She gazed at him in wonderment.
“Square with me?” she exclaimed, and laughed. “Well, you better believe he has been.”
Paisley caught the girl’s hands and held them tight.
“And didn’t you care for him a lot?” he asked huskily.
“No,” she answered, her face averted, “I didn’t care for him at all. He wasn’t my style, Bill.”
“Mary Ann,” said the Bushwhacker, “so long’s I thought you liked Simpson better’n me I kept away. Now, if I could learn somehow that you cared more for me than you do for anybody else, ‘give my life,’ as Mrs. Declute says, if I wouldn’t ask you right out to be Mrs. Paisley. I’ve got a nice home all to myself and three old socks crammed with greenbacks made out of pelts, hid away again’ a weddin’-day with you. You see, Mary Ann,” he said wistfully, “I somehow knowed, or thought I knowed, you didn’t mean right down business with the teacher. Now, girl, am I to be your old man or am I not?”
“You are, Bill,” she whispered, hiding her face on his shoulder.

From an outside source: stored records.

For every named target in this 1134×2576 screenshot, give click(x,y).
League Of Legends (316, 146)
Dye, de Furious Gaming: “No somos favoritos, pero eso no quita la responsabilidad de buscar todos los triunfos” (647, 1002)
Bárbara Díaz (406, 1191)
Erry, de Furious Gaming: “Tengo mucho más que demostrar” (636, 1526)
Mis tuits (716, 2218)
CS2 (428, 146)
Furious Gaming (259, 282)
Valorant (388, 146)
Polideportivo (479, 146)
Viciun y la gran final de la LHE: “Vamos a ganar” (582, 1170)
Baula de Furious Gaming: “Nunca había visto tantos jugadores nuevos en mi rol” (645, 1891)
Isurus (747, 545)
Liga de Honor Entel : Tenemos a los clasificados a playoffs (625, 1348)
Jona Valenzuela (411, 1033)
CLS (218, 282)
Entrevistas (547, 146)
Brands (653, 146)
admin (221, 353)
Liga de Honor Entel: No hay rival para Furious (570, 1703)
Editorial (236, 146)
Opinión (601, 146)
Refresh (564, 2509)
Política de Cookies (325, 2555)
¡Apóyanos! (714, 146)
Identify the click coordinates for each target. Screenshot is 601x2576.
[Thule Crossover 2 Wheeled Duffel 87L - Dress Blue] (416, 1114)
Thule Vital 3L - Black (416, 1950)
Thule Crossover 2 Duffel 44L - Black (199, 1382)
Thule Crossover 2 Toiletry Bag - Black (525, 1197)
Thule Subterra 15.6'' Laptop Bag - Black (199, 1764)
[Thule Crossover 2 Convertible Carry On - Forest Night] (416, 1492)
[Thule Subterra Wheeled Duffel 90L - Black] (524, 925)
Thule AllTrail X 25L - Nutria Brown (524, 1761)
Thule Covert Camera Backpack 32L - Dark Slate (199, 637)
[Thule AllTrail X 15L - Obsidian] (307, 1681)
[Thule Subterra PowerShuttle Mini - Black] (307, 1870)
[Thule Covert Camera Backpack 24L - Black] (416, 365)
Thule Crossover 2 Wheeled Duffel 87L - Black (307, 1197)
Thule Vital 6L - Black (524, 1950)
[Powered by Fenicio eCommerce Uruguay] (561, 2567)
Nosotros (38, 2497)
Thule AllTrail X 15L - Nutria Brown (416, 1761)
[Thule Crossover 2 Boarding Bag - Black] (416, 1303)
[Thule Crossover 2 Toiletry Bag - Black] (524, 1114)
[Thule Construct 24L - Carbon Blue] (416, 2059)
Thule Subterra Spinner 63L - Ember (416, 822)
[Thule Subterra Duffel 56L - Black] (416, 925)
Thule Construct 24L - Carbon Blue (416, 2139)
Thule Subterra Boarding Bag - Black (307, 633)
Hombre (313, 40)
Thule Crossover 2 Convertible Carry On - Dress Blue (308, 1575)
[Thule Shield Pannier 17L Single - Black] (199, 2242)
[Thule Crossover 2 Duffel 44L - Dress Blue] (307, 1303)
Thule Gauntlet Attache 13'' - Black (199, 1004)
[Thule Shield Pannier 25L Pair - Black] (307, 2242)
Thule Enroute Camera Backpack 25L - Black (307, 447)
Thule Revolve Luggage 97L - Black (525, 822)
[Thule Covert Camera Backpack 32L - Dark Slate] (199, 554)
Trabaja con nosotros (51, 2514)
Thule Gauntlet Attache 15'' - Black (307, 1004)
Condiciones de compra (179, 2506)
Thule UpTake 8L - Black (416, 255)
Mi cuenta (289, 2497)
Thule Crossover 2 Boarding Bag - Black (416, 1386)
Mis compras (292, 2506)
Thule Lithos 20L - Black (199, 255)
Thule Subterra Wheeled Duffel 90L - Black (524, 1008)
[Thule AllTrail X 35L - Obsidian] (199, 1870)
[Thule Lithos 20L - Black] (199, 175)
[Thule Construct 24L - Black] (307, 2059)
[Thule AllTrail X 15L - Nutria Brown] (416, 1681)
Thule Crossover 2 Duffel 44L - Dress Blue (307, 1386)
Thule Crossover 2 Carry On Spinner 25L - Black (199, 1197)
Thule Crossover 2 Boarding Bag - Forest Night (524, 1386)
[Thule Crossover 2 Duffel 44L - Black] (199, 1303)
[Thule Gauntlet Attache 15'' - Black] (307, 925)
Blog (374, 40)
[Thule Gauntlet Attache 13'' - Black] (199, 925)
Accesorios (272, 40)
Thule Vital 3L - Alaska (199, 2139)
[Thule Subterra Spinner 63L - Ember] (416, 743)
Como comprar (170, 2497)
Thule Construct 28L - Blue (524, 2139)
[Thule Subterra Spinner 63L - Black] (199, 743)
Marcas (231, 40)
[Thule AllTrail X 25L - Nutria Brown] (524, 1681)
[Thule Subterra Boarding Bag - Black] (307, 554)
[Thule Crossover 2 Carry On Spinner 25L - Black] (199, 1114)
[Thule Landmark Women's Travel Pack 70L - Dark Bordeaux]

Widow Ross, coming out hurriedly from the house with a steaming pot of potatoes in her hand, saw something that almost made her drop her burden. There stood long Bill Paisley with his arms about her Mary Ann’s waist.
“Bill Paisley,” gasped the widow, advancing, “you get right away from Mary Ann. Ain’t you ashamed of yourself! You’re old enough to know better. Now, you get right away from my girl or I’ll scald you with this hot potater water.”
“She ain’t your girl no more, widder,” grinned Paisley. “She’s mine now.”